A amigos, Temer disse que enviou a carta para não precisar se encontrar pessoalmente com a presidente Dilma e ser vítima novamente de uma “arapuca” armada pelos ministros que tentam associá-lo à defesa do governo contra o impeachment. Apesar do tom duro, peemedebistas dizem que a carta não significa ainda um rompimento. Mas é quase isso.
O vice-presidente conversou com o GLOBO e mostrou-se incomodado com a divulgação da carta.
— Escrevi uma carta confidencial e pessoal à presidente da República. Tive o cuidado de mandar pessoalmente a minha chefe de gabinete entregá-la. Mais uma vez avaliei mal. Desembarquei em Brasília agora à noite e me surpreendi com o fato gravíssimo de o palácio ter divulgado uma carta confidencial. Eu já tinha me decepcionado quando os ministros Edinho Silva (Comunicação Social) e Jaques Wagner (Casa Civil) divulgaram versões equivocadas do meu último encontro com a presidente, me deixando mal jurídica e politicamente.
Segundo o vice-presidente, Jaques Wagner divulgou a informação errônea de que ele não via lastro jurídico no impeachment. Temer disse que a decisão de Cunha tem lastro jurídico.
— Eu havia sido comunicado pelo Eduardo Cunha que ele acolheria o pedido de impeachment. Reconheci seu direito de fazê-lo e depois o ministro Jaques Wagner colocou na minha boca a afirmação de que a decisão não tinha lastro jurídico. Constrangido, tive que desmenti-lo. O acolhimento tem sim lastro jurídico.
O vice-presidente enviou a mensagem antes de embarcar em São Paulo em um jatinho da FAB para Brasília. Apesar de Dilma ter dito à imprensa que tem confiança integral em Temer e que ele sempre lhe foi fiel, a desconfiança clara por parte da petista vem desde o início de agosto, quando Temer pregou o surgimento de “alguém” capaz de unificar o país.
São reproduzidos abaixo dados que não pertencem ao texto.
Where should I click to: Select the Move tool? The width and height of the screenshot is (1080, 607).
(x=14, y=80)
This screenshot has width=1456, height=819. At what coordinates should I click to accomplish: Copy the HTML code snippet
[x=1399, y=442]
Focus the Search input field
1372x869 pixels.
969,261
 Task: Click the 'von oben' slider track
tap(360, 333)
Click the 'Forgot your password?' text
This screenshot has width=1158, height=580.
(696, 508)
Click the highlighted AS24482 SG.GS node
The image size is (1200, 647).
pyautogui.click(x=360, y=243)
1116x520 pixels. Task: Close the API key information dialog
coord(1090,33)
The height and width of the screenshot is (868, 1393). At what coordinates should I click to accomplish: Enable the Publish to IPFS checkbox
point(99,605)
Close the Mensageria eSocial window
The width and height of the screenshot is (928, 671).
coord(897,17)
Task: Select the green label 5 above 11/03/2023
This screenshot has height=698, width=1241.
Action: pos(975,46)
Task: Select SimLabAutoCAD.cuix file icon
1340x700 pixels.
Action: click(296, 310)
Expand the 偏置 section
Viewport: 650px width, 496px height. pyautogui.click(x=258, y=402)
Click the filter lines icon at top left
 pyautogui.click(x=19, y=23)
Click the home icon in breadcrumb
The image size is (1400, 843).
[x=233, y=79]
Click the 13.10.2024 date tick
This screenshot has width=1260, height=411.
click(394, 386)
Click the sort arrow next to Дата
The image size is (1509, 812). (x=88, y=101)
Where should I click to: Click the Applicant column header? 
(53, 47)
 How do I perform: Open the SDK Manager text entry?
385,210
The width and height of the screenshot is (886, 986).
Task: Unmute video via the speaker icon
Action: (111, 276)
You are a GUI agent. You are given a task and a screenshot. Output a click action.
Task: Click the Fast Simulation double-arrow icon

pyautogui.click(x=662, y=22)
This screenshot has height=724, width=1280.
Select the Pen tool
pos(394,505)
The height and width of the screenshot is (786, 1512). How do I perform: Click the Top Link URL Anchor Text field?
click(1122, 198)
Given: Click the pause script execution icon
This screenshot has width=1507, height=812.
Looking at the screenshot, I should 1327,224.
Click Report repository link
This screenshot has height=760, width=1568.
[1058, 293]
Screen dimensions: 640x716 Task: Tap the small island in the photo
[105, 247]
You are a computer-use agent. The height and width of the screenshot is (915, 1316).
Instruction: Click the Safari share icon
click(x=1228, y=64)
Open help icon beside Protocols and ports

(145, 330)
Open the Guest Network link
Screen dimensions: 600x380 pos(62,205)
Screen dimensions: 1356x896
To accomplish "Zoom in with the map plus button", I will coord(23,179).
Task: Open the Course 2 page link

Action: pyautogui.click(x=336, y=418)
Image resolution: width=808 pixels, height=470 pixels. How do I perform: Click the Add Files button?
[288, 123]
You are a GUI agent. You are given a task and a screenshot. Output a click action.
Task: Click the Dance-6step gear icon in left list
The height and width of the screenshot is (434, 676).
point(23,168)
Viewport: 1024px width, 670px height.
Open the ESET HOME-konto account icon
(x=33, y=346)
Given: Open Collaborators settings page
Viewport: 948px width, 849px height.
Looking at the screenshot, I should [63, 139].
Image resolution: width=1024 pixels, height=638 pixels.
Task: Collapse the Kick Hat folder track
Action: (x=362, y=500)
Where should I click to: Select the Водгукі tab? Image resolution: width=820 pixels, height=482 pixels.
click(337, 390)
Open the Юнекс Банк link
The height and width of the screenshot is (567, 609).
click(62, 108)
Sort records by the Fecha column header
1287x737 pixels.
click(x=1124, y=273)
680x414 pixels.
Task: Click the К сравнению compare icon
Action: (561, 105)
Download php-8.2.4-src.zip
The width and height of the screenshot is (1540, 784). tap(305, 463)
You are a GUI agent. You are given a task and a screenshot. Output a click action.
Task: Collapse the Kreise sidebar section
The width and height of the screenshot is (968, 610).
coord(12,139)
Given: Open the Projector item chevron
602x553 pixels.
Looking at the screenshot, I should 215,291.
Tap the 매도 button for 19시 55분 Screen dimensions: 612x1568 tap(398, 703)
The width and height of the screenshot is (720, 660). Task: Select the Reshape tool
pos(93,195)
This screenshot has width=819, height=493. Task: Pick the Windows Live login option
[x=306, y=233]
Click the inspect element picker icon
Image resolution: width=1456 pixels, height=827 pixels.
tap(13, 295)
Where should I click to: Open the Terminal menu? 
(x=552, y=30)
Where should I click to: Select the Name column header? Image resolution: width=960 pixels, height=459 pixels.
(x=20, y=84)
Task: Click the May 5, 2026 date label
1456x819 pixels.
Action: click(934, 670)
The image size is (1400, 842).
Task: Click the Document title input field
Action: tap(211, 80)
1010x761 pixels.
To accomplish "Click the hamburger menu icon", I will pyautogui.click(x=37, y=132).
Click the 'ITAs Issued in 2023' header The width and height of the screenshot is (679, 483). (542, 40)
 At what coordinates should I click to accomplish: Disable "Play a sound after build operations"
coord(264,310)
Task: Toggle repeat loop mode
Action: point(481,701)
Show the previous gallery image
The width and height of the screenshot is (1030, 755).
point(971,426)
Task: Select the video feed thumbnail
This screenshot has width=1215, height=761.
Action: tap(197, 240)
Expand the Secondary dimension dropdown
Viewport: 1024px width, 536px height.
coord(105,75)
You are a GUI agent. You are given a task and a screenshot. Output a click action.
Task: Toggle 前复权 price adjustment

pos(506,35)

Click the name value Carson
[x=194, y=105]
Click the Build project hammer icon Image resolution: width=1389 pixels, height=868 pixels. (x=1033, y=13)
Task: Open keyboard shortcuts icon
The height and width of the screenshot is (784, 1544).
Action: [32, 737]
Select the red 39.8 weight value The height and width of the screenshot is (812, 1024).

— Não tem jeito. Ele vai ser chamado de conspirador o tempo todo. Então, ao fazer a carta, ele quer mostrar que sempre colaborou, sempre ajudou o governo. E queria demonstrar que ela (Dilma) nunca demostrou essa confiança em todos esses episódios — explica um interlocutor do vice-presidente.
UM ROSÁRIO DE LAMENTAÇÕES
Na carta, Temer enumera uma série de motivos que demonstram que ele nunca recebeu a confiança da presidente. O rosário de problemas vinha desde a escolha de seu nome para vice na chapa presidencial, em 2010, e seria exposto na próxima conversa privada entre os dois. Ontem à tarde, no entanto, reunido com o ex-ministro Moreira Franco, o vice desistiu do encontro privado e resolveu enviar o texto.
O texto se inicia com uma citação em latim — Verba volant, scripta manent — que significa “As palavras voam, mas o escrito fica”. O vice-presidente explica então que escreve um “desabafo que já deveria ter feito há muito tempo”.
Em uma série de mensagens publicadas em uma rede social da vice-presidência, horas após o envio da carta, a assessoria do vice-presidente disse que Temer enviou carta em caráter pessoal, não lhe deu publicidade e “em face da confidencialidade, surpreendeu-se com sua divulgação”. A assessoria faz então esclarecimentos:
“Diante da informação de que a presidente o procuraria para conversar, Michel Temer resolveu apontar por escrito fatores reveladores da desconfiança que o governo tem em relação a ele e ao PMDB. Ele rememorou fatos ocorridos nestes últimos cinco anos mas somente sob a ótica da debate da confiança que deve permear a relação entre agentes públicos responsáveis pelo país”.
Segundo a vice-presidência, não se trata de uma ruptura, mas de uma defesa da “reunificação” do país:
“Não propôs rompimento entre partidos ou com o governo. Exortou, pelo contrário, a reunificação do país, como já o tem feito em pronunciamentos anteriores. E manterá a discussão pessoal privada no campo privado”.
Horas antes de embarcar para Brasília, o vice-presidente apresentou em São Paulo a uma plateia de cerca de 150 empresários o programa de governo formulado pelo PMDB para que o Brasil saia da crise. Em um evento mensal da Federação do Comércio de São Paulo (Fecomércio) para o qual já estava convidado antes da deflagração do impeachment, Temer falou por cerca de meia hora sobre as propostas de “Uma ponte para o Futuro”. Procurado, o Palácio do Planalto não qui se manifestar sobre a carta de Temer.